We hold Open House introductions during our regular meetings every other month. You are also welcome to drop by any meeting to ask questions. 

For more information about our meetings or Open Houses, please see our calendar.

Please see our letter to prospective cadets on their first visit to our squadron.

Prospective Cadet Letter

Become a Senior Member

All new members are required to complete the Level 1 training within the first month after receiving their CAP ID Card.  Level 1 training gives the new member an idea of what is expected of him/her as a member of CAP.

  1. The Level I Orientation is the first of CAP's Five professional development program levels. During this training you will be exposed to the history of our organization and familiarize yourself with the general policies and procedures. To complete this level, complete the Level 1 Orientation course with the help of your Professional Development Officer (PDO) as outlined below (in accordance with CAPR 50-17). Should you have any questions about what you are leaning in level one please do not hesitate to talk to your mentor, unit Professional Development Officer, or unit Commander.
  2. Also required is Cadet Protection Program Training (CPPT).  We are a “composite squadron” so our activities routinely include interaction with cadets.
  3. The last segment is the Operational Security Course (OPSEC).  This is a mandatory course due to our exposure to sensitive information.
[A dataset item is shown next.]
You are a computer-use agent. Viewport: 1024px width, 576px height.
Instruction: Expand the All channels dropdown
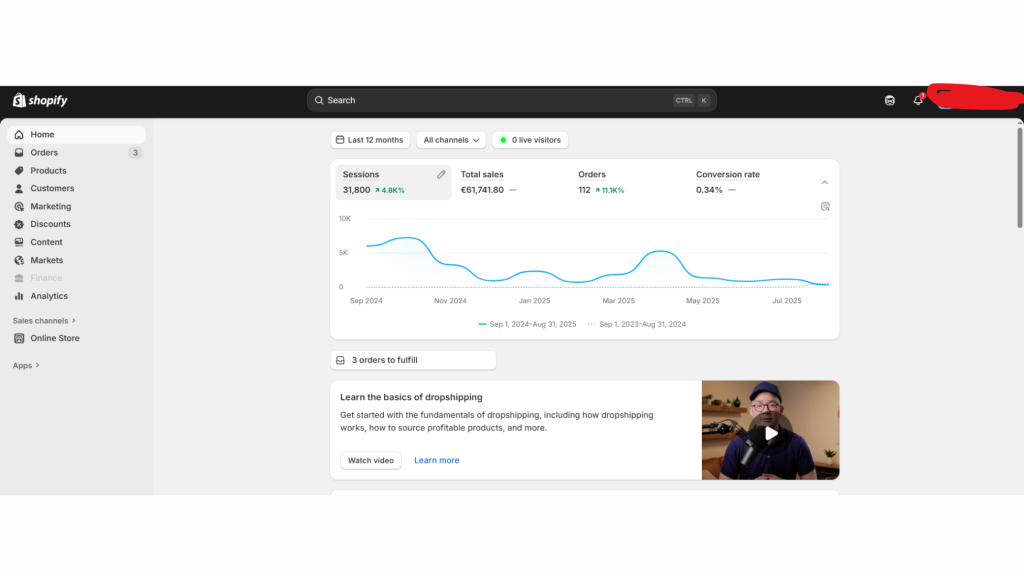452,140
FLYING (Pilots Only):  To fly one of our aircraft, we have two; you need to be checked out by a CAP Check Pilot.   Once checked out, you can use our aircraft for proficiency flying.  We also have a couple of Instructor Pilots that will fly with you and get you ready for the check ride.  

FLYING (Pilots and Non-Pilots):  There are a variety of flying, or aircrew roles, for pilots and non-pilots alike.  Pilots and non-pilots usually start as a Mission Scanner, which is the aircrew member responsible for aerial searching and other related tasks.  Other non-rated aircrew jobs include Mission Observer and Airborne Photographer.  The Mission Observer operates radios, conducts visual and electronic searches, and may assist with navigation and mission planning.  Airborne Photography is an increasing role for CAP, often responsible for capture of disaster relief or other images from the air.  Pilots may train as Cadet Orientation Ride pilots, Transport Mission Pilots, or Mission Pilots.  Mountain flying requires additional training.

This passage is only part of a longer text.